───── INPUT FOR THIS TASK

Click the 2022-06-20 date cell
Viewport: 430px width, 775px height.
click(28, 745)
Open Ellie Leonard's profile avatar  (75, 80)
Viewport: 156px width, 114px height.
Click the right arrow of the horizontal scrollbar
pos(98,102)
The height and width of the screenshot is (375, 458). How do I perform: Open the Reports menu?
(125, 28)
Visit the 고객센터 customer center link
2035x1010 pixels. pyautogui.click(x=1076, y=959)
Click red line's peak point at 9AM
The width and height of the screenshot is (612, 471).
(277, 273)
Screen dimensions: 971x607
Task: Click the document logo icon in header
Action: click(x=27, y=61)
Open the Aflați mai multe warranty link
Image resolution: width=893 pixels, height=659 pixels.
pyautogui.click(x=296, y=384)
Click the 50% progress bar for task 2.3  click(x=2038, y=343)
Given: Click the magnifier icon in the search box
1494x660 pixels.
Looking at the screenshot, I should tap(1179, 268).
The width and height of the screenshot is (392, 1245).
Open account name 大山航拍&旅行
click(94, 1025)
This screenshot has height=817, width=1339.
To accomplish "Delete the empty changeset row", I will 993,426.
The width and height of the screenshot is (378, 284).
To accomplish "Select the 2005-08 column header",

──────────

TASK TO COMPLETE: Copy out all of the records above word for word, keeping every line as it is.

THE RESULT:
Click the 2022-06-20 date cell
Viewport: 430px width, 775px height.
click(28, 745)
Open Ellie Leonard's profile avatar  (75, 80)
Viewport: 156px width, 114px height.
Click the right arrow of the horizontal scrollbar
pos(98,102)
The height and width of the screenshot is (375, 458). How do I perform: Open the Reports menu?
(125, 28)
Visit the 고객센터 customer center link
2035x1010 pixels. pyautogui.click(x=1076, y=959)
Click red line's peak point at 9AM
The width and height of the screenshot is (612, 471).
(277, 273)
Screen dimensions: 971x607
Task: Click the document logo icon in header
Action: click(x=27, y=61)
Open the Aflați mai multe warranty link
Image resolution: width=893 pixels, height=659 pixels.
pyautogui.click(x=296, y=384)
Click the 50% progress bar for task 2.3  click(x=2038, y=343)
Given: Click the magnifier icon in the search box
1494x660 pixels.
Looking at the screenshot, I should tap(1179, 268).
The width and height of the screenshot is (392, 1245).
Open account name 大山航拍&旅行
click(94, 1025)
This screenshot has height=817, width=1339.
To accomplish "Delete the empty changeset row", I will 993,426.
The width and height of the screenshot is (378, 284).
To accomplish "Select the 2005-08 column header",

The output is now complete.